━━━━━ Фрагмент страницы ━━━━━

Зимой 1930 года в СССР началось массовое раскулачивание и принудительное создание колхозов. В ответ крестьяне брались за вилы и обрезы, в том числе и на Черниговщине, где стояла дивизия Федора Трухина. В 1930 году органы ГПУ на Украине зарегистрировали 2779 терактов против представителей советского и партийного актива, 1211 случаев распространения антибольшевистских листовок, 4098 массовых выступлений против коллективизации, в которых участвовало более миллиона крестьян. Через «тройки» ГПУ УССР прошли 22 204 человека. Раскулаченных и обобранных до нитки крестьян власти высылали в отдаленные районы СССР десятками тысяч семей.
Немецкий писатель Эрих Двингер, хорошо знавший Трухина в Германии, после войны так описывал его моральное состояние: «Терзали его муки, что происходил он из „бывших“, пошел честно служить большевикам, с искренней верой, что они исправят ошибки прошлого, что, продолжая службу у них, служит он России». Однако революционные лозунги оказались лживыми: обещанные «земля и воля» обернулись раскрестьяниванием огромной страны, голодом, террором и колхозной каторгой. В Украинском военном округе (УВО), в котором Федор Трухин служил начальником штаба 7-й стрелковой дивизии, усиливалось брожение среди красноармейцев. В дивизии происходили чрезвычайные происшествия. В одном полку исчезли 300 винтовок, два пулемета, десятки тысяч патронов, после чего по обвинению в передаче оружия и боеприпасов повстанцам были арестованы командир и его помощник по хозчасти.
В ноябре 1930 года в округе начались массовые аресты начсостава, в первую очередь среди бывших офицеров (дело «Весна»). Через несколько месяцев Ярослав Штромбах, чехословацкий легионер в Мировую войну, ранее командовавший 7-й дивизией, на следствии дал показания о том, что воспользовался «антисоветскими настроениями» Трухина и склонил своего начальника штаба к вступлению в контрреволюционную организацию, существовавшую в Красной армии «с целью свержения советской власти путем вооруженного восстания и установления буржуазной республики». Одновременно чекисты обвинили Штромбаха в связях с чехословацкой разведкой. Его расстреляли в 1931 году вместе с бывшим генерал-майором Владимиром Ольдерогге, объявленным руководителем подполья в УВО.

━━━━━ Исходные данные ━━━━━

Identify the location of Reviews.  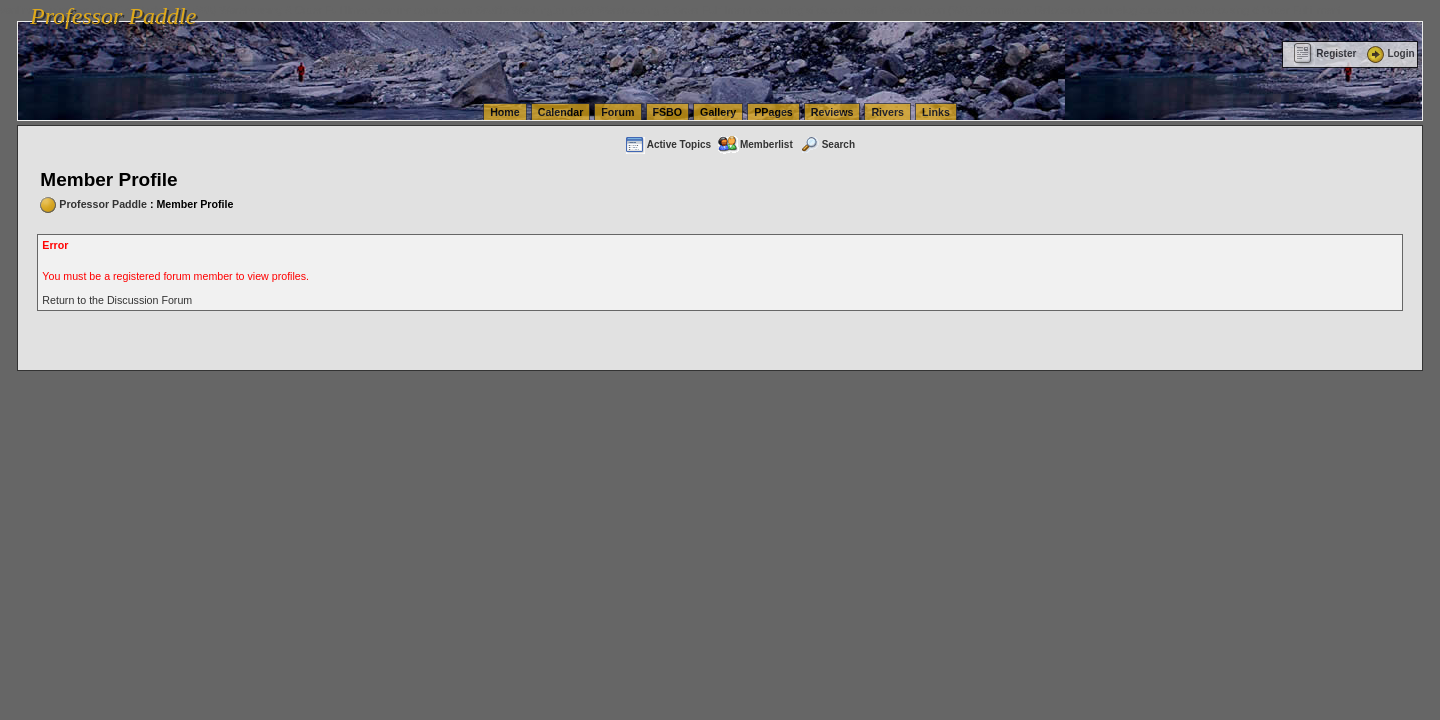
(832, 112).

━━━━━

* Что требуется *
Ответьте по фрагменту страницы на три вопроса:
1. Сколько человек прошли через «тройки» ГПУ УССР?
2. Какую должность занимал Федор Трухин в 7-й стрелковой дивизии?
3. В каком году расстреляли Ярослава Штромбаха?
Для ответа используйте только фрагмент страницы.

* Ожидаемый ответ *
1. 22 204 человека.
2. Начальник штаба.
3. В 1931 году.